Vejo as pessoas que caminham
sem nada no corpo, nada na alma
nada no coração
e me encho de uma vontade tola de dizer que te amo
que eu não sou essa pessoa vazia
que anda por ai sem fazer barulho
sem que ninguém note
por entre os carros das avenidas lotadas
furando os sinais, atravessando no vermelho
enquanto sei que você sabe que sou apenas isso
apenas essa parte solitária desse mundo apressado
apenas esse alguém vazio que quer encher-se de você
eu ando por ai, sabe, ando o tempo todo
tentando achar alguém em algum corpo perdido
que me remeta seu rosto, sua voz, seu sorriso
mas tudo que vejo, tudo que tem
são pessoas perdidas no próprio silêncio
gente correndo
ninguém mais quer saber dessa coisa, meu bem
essa coisa de amor que eu tenho aqui no meu peito
ninguém quer mais
acho que é porque dói
dói em mim também
mas eu tento fazer comum
como os carros que buzinam aqui embaixo da janela
como o barulho do trem nos trilhos
e as vozes vazias da televisão
querendo que eu compre, que eu veja, que eu venda, que eu vote
tento fazer com que a solidão seja essa coisa rotineira
quase como a morte
quase como um noticiário de fim de tarde
onde o apresentador dia após dia se revolta com a crueldade
com a maldade
mas no fundo no fundo já se acostumou
sabe, bem como eu
que fico aqui, me revoltando e remoendo a sua crueldade
a sua maldade de não estar ao meu lado
e no fundo, sei que meu corpo tem mais sede de tua ausência
que do seu toque que tanto anseio.

quarta-feira, 24 de novembro de 2010

Fechou o livro.
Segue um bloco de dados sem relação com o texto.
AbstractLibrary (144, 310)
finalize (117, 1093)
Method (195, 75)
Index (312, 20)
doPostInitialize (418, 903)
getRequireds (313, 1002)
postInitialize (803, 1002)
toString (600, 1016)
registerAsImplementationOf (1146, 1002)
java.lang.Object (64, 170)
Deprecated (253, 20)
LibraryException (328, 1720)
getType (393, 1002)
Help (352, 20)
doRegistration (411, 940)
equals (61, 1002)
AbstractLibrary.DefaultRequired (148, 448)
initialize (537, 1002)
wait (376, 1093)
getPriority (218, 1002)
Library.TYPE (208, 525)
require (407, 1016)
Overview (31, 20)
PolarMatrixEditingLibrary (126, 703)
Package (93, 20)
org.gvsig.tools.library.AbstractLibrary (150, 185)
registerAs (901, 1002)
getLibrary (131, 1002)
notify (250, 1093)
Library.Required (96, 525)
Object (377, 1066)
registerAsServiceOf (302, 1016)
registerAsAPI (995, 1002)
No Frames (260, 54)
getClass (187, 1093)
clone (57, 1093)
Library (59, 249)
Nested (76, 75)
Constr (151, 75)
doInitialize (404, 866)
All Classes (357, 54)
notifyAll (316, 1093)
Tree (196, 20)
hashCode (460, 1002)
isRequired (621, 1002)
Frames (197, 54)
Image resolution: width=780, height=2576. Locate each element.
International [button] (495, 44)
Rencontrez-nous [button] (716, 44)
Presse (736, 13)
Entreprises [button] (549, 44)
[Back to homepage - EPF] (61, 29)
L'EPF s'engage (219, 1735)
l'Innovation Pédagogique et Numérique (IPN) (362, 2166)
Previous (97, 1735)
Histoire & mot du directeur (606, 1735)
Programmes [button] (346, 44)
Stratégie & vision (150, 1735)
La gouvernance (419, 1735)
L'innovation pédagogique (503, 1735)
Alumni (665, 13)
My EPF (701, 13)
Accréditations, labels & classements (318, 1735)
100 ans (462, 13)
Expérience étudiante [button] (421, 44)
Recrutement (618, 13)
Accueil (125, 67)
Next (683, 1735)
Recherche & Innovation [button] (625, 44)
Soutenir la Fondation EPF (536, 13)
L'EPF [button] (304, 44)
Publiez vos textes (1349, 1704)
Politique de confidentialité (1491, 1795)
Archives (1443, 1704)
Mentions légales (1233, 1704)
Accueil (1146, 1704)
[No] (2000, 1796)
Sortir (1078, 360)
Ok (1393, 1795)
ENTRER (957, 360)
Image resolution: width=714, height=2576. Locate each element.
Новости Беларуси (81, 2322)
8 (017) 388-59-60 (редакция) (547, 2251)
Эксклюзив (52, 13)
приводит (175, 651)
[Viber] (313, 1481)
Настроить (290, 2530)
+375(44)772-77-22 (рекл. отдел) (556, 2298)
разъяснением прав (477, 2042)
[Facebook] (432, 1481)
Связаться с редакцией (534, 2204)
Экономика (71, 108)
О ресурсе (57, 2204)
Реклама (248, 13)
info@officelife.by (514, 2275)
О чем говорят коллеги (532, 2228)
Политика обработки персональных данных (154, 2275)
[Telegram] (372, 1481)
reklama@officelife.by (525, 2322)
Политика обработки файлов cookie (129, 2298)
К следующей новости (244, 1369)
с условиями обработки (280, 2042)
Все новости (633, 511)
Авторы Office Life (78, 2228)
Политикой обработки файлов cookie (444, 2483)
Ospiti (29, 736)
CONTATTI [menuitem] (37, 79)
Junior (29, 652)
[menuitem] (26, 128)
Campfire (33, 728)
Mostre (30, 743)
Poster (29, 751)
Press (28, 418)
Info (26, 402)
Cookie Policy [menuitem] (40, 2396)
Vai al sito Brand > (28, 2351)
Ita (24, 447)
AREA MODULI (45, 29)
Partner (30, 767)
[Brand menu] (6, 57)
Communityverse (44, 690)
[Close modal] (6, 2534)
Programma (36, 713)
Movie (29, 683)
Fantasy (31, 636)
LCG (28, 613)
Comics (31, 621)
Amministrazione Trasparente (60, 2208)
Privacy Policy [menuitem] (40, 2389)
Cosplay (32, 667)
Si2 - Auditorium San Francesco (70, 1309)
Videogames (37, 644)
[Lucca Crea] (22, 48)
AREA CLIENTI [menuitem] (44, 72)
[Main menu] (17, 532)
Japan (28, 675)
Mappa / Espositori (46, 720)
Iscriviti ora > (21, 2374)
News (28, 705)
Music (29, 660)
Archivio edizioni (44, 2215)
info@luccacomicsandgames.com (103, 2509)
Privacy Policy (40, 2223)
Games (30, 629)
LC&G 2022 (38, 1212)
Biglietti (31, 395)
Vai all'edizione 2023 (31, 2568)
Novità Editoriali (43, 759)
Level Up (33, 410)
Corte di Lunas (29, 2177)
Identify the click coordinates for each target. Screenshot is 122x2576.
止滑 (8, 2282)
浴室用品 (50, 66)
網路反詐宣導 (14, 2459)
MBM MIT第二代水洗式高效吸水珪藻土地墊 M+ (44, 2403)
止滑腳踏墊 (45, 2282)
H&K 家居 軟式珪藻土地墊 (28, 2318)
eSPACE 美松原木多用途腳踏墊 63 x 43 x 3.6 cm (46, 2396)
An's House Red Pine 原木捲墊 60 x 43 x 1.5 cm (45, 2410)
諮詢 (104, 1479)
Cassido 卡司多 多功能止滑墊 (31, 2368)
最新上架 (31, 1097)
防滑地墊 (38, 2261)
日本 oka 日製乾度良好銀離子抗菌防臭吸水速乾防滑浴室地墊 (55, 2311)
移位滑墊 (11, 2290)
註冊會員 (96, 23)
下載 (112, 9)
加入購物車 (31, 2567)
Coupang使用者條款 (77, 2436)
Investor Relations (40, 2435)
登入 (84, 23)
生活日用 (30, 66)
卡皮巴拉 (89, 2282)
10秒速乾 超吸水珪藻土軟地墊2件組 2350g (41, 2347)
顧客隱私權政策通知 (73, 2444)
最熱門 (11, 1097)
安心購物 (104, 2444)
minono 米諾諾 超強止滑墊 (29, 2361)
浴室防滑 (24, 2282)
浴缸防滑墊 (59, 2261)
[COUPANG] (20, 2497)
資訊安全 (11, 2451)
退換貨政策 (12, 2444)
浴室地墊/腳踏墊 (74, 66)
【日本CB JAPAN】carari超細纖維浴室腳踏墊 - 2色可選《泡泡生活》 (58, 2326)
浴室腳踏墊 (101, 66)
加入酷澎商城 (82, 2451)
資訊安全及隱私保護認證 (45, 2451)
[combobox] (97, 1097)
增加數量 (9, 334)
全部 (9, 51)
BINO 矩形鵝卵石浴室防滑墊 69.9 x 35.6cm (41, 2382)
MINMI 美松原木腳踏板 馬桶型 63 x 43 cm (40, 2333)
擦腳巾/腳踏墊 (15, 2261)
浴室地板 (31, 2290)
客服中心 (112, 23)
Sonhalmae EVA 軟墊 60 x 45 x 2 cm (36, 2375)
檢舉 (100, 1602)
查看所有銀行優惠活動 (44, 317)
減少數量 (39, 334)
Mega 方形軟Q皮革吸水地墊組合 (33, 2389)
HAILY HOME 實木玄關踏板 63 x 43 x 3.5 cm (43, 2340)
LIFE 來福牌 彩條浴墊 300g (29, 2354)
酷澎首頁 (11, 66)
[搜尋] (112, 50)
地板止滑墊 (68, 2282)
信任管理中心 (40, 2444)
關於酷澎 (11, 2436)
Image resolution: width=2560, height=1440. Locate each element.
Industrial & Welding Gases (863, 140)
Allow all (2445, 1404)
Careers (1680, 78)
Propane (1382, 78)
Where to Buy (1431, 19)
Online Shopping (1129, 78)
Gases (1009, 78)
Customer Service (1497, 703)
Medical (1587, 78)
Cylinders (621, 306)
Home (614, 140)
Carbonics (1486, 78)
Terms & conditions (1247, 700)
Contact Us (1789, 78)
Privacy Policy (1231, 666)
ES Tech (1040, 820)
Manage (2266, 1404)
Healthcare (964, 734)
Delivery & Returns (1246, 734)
Um gosto forte de vômito na garganta. Ventava e os papeis em cima da escrivaninha voavam pra todos os lados. Todas as suas personagens cavalgando nas costas do vento, dobrando-se pelo ar e caindo majestosamente ao pé da cama. Olhou para o teto. A chuva estava forte. Sua testa estava embaixo da goteira, plof, plof, plof. Levantou quando todo o rosto estava molhado, sentou na escrivaninha e digitou algumas palavras na máquina de escrever. [...] ". Amassou. Bebericou o café e depois jogou a xícara no chão. Não quebrou. O café espalhou por todos os lados. Colocou outra folha. Tinta vermelha. "Estou fedendo sangue, café, cerveja, cigarro. Estou fedendo você." Tinta preta. "Fedendo choro. Lágrima. Sal e suor. Não sou criação. Sou eu, sou viva, estou dizendo que estou agora chorando e vomitando e escrevendo. Será isso possível? Estou com a cara molhada. O café gelou. Está chovendo vento frio. O gosto ruim não sai da boca. Você precisa sentir. Sentir, amor. Amor, amor, amor..." Lixo. Recolheu os papéis do chão. Leu em voz baixa. "Senta, solidão, toma um café e se aquece. Essa casa fria vai ser seu lar por muito tempo..." "Invadiu a minha casa, minha alma, minha vida. E nem perguntou se podia ficar, foi se ajeitando ao meu lado na cama, foi trazendo uma roupa, outra... E foi embora tão abruptamente, deixou aquela sede de ser um alguém ao lado. De ter alguém ao lado. Levou todas as roupas, nada pra eu cheirar. Levou os cigarros, o dinheiro, o amor. Levou meu coração e estou aqui amando com os pulmões..." [...] . Comprou dois maços de cigarro. Fumou. Sentou na escrivaninha. "Parei de fumar. Faz dois anos. Parei mesmo, completamente, não ponho mais cigarro na boca. Nem maconha. Nada. Parei até de beber. Não, com o café não parei.Parei com uma porção de coisa. Parei de escrever. Não pego na máquina há um ano e meio. Não pego no lápis. Em nada. Parei de comer. Pareço um palito. Ainda bebo água, café. Suco não. Parei com o suco também. O corante, me fazia mal. Parei de andar... Ainda assim, não posso ser sua. Porque não parei com todos os vícios. Não parei de respirar, embora venha tentado o tempo todo e esteja quase conseguindo... E não parei de amar você. Nem tentei."[...] "Venho dizer que acabou, amor. Acabou pra mim, pra você, pra nós dois. Venho dizer que sou mentira, sou falsa, sou bicho. Sorte. Eu te amei amo amava. Com carinho, da sempre sua e de quem quiser, eu."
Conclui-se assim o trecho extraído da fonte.